Dataset entries
Start of Block
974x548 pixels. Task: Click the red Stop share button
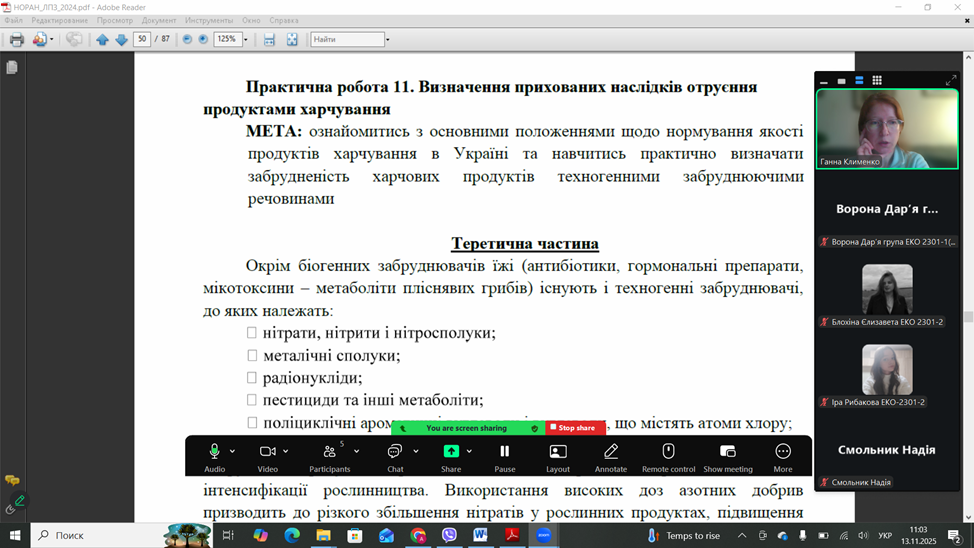click(x=574, y=428)
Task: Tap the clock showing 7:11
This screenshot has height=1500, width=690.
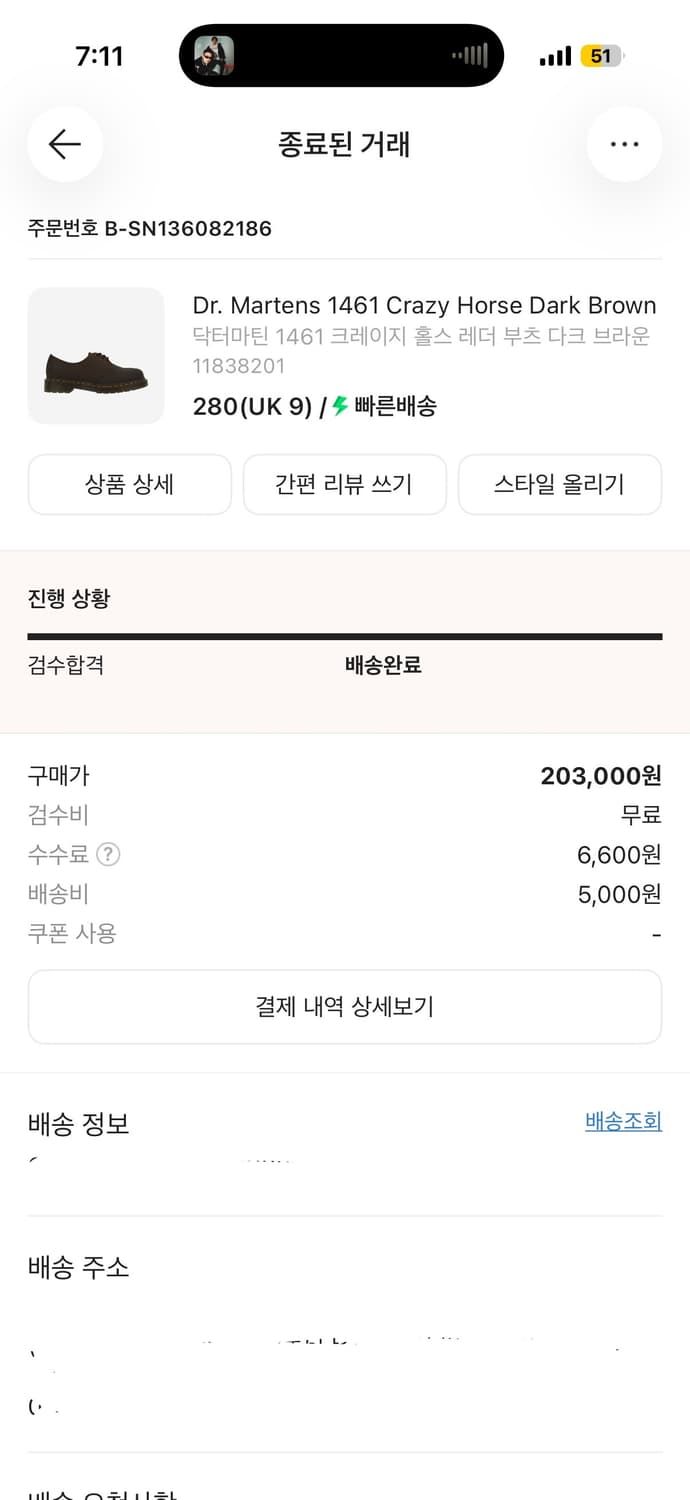Action: tap(99, 56)
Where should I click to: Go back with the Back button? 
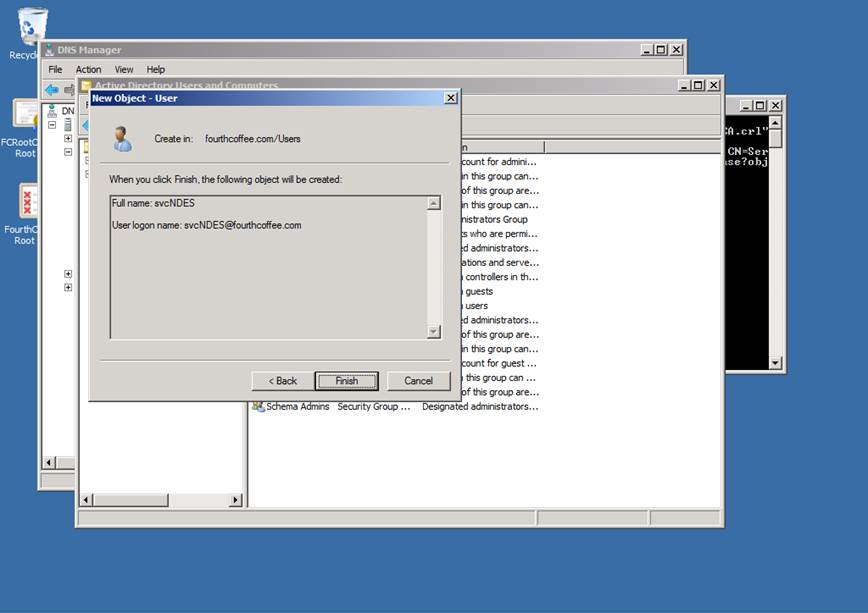[x=282, y=381]
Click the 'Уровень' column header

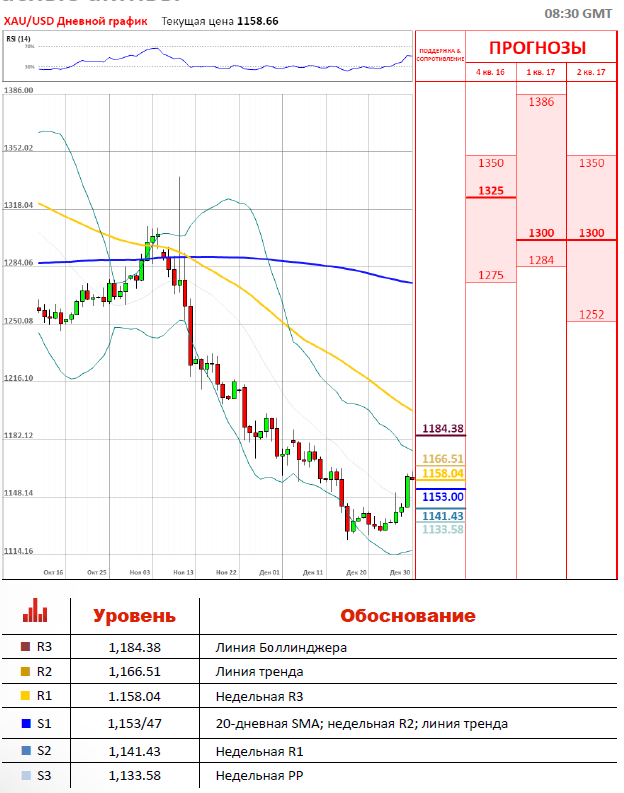coord(134,616)
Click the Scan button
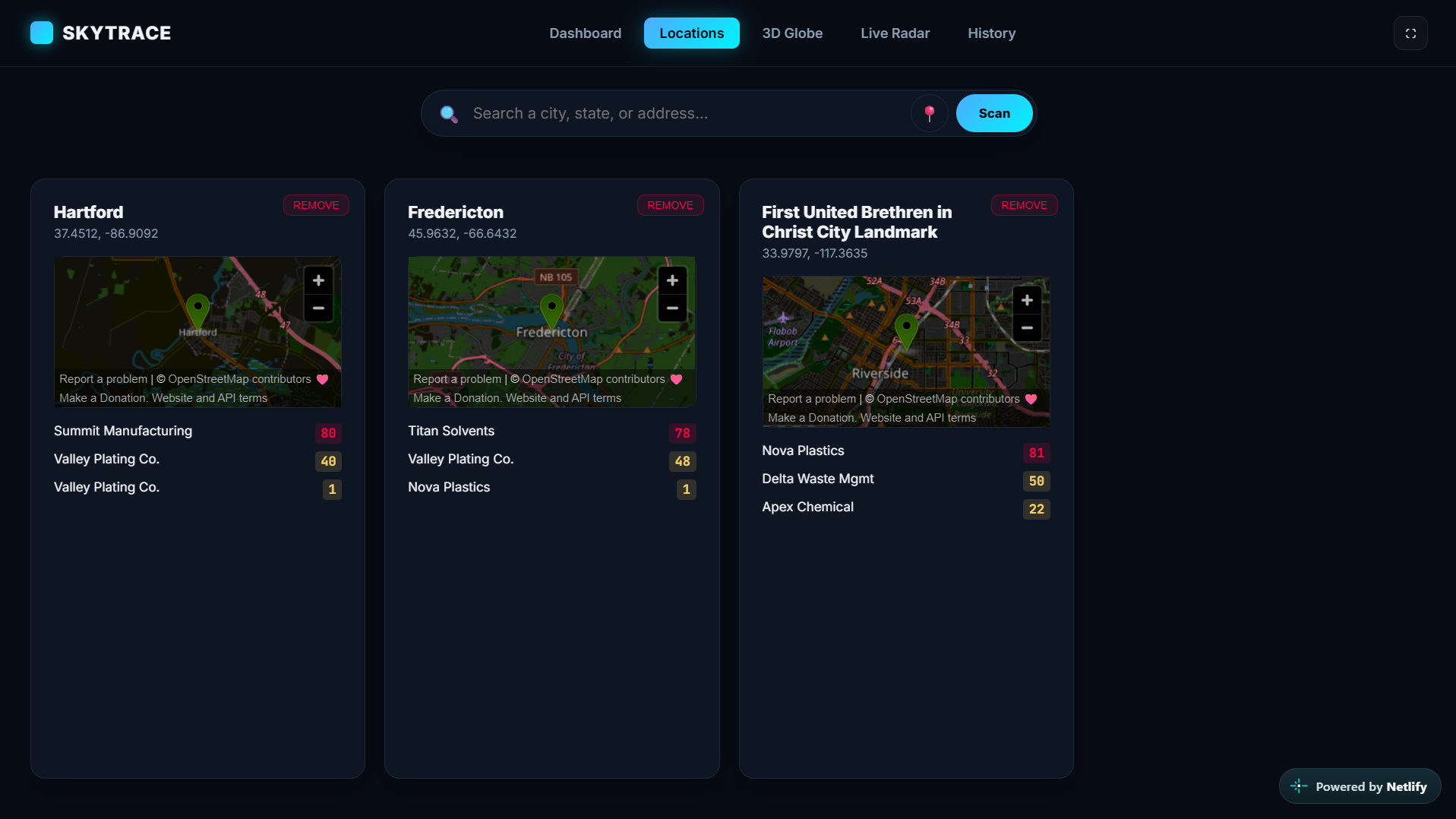This screenshot has width=1456, height=819. point(994,113)
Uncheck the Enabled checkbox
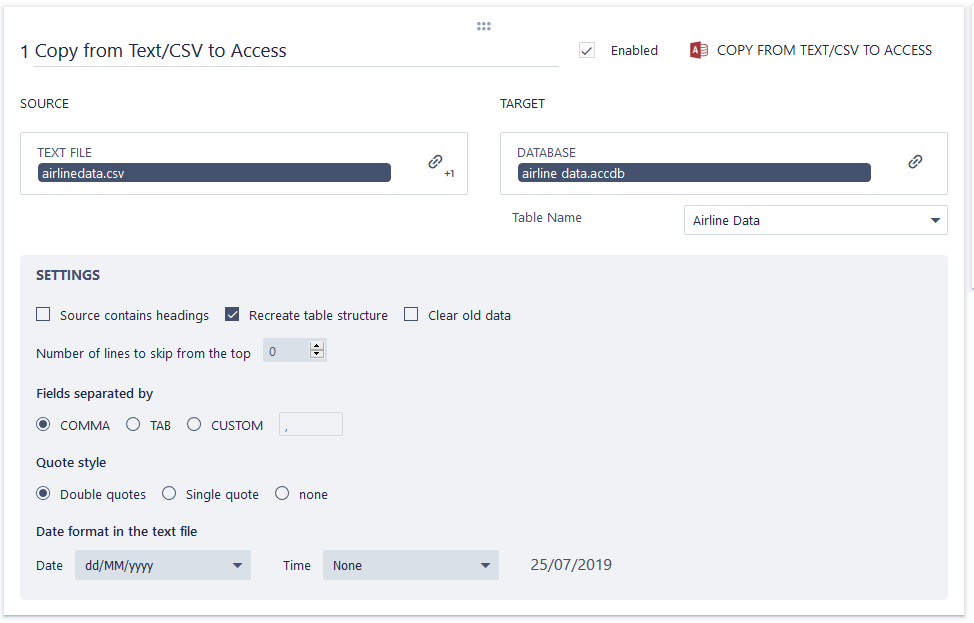Image resolution: width=974 pixels, height=623 pixels. coord(587,50)
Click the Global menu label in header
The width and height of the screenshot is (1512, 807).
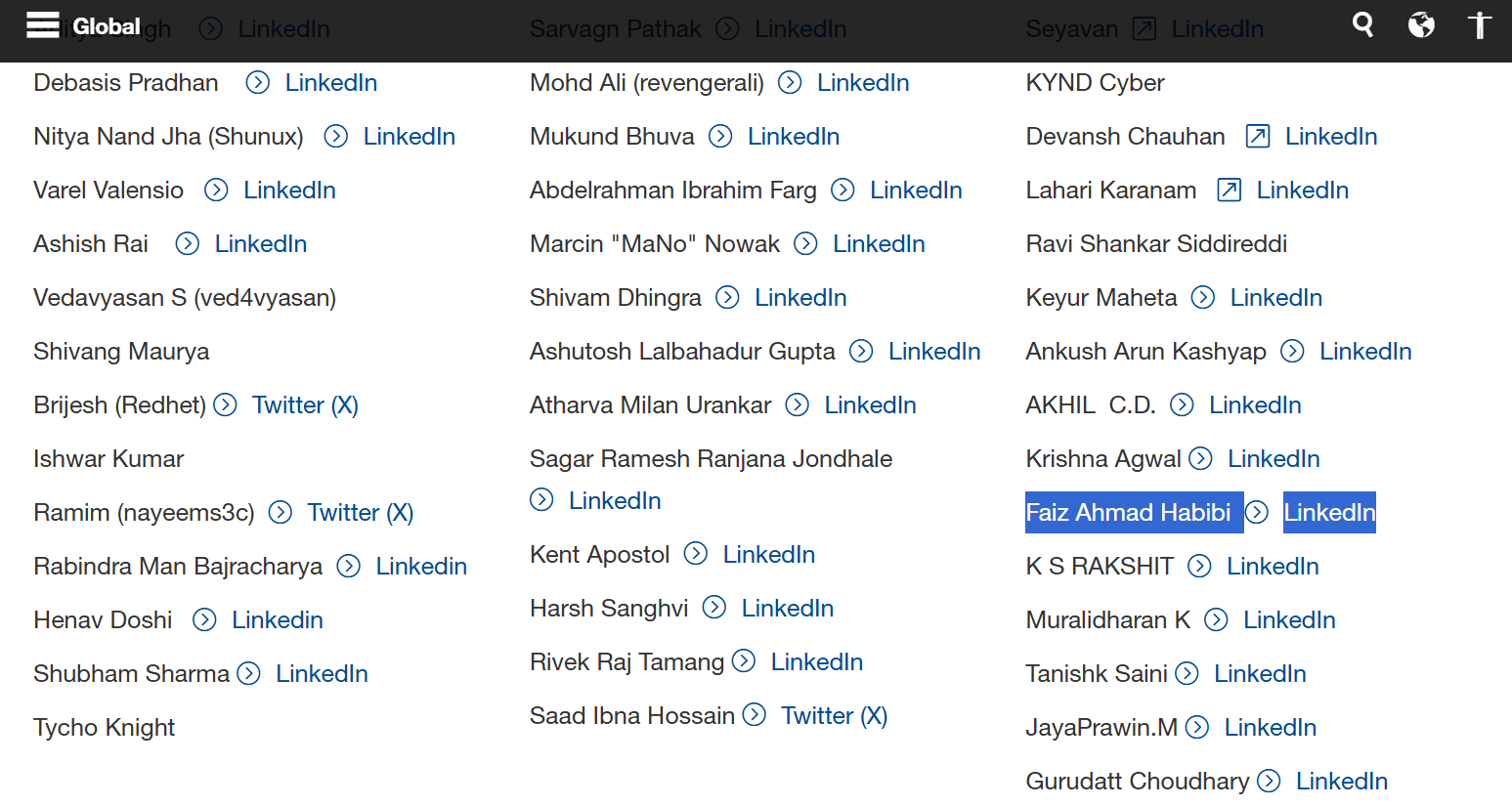coord(107,26)
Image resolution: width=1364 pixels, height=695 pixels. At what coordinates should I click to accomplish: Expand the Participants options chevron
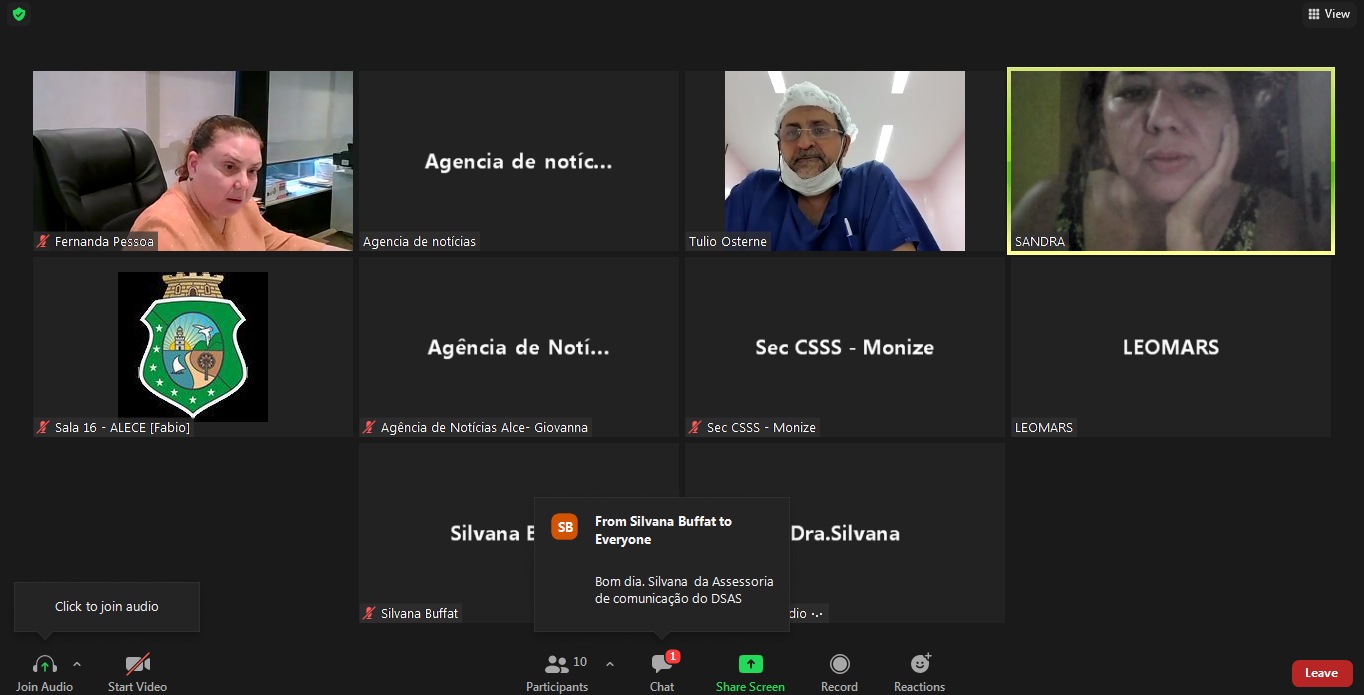point(610,664)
End of Block
■ Task to carry out ■
Your copy should consist solely of the lines from the line containing "Click the 'Уровень' column header" through the last line of the records above, reproduced exactly, with the pictures left out.

■ Written response ■
Click the 'Уровень' column header

coord(134,616)
Click the Scan button
This screenshot has width=1456, height=819. point(994,113)
Uncheck the Enabled checkbox
Image resolution: width=974 pixels, height=623 pixels. coord(587,50)
Click the Global menu label in header
The width and height of the screenshot is (1512, 807).
coord(107,26)
Image resolution: width=1364 pixels, height=695 pixels. At what coordinates should I click to accomplish: Expand the Participants options chevron
point(610,664)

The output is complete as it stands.